With the table loaded with data, add indexes and constraints one by one, find out if you got, say, a CHECK that uses a slow SQL function, or a FK into a table which has no index, that kind of stuff. Just check how long it takes to create the constraint.
Note: on an import like this you would normally add indices and constraints after the import.
My gut feeling is that PG is checkpointing like crazy due to the large volume of data, due to too-low checkpointing settings in the config. Or some issue like that, probably random IO writes related. You put the WAL on a fast SSD, right?

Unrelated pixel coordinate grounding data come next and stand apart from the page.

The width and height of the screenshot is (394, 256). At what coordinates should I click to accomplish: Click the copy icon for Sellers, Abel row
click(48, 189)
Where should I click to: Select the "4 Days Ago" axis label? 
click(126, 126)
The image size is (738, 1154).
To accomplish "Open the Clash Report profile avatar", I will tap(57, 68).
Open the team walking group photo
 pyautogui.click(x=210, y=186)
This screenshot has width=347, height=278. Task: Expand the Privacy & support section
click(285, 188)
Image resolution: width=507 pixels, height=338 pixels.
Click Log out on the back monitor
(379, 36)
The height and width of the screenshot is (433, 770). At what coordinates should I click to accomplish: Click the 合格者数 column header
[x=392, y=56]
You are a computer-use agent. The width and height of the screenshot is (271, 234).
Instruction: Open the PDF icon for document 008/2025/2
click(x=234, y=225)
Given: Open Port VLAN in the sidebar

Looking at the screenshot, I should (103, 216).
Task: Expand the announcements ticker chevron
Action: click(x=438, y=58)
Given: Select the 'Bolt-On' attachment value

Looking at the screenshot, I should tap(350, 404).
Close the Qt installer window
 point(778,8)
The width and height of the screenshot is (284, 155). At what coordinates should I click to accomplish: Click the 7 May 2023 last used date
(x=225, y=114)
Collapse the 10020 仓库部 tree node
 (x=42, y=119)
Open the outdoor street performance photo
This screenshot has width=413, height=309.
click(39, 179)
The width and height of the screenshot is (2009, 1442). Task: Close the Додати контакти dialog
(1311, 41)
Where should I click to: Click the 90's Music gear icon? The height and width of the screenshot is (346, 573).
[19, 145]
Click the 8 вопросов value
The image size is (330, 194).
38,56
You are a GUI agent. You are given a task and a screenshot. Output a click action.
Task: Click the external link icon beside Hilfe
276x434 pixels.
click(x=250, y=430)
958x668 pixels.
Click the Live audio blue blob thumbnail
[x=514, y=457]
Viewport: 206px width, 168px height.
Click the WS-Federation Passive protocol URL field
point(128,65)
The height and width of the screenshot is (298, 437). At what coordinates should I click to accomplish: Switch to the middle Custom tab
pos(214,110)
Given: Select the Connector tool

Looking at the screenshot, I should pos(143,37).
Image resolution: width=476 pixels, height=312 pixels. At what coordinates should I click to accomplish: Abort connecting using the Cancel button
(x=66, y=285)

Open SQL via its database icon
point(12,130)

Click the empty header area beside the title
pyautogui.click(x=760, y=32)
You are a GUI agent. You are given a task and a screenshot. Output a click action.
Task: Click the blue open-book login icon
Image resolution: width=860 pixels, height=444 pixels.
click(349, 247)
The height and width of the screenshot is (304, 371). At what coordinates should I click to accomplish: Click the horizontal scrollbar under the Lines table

17H is too much. Far too much. For 200 Million rows, 6 hours is even a lot.
Hints for optimization:
Check the memory size: edit the spoon.bat, find the line containing -Xmx and change it to half your machine memory size. Details varies with java version. Example for PDI V7.1.
Check if the query from the source database is not too long (because too complex, or server memory size, or ?).
Check the target commit size (try 25000 for PostgresSQL), the Use batch update for inserts in on, and also that the index and constraints are disabled.
Play with the Enable lazy conversion in the Table input. Warning, you may produce difficult to identify and debug errors due to data casting.
In the transformation property you can tune the Nr of rows in rowset (click anywhere, select Property, then the tab Miscelaneous). On the same tab check the transformation is NOT transactional.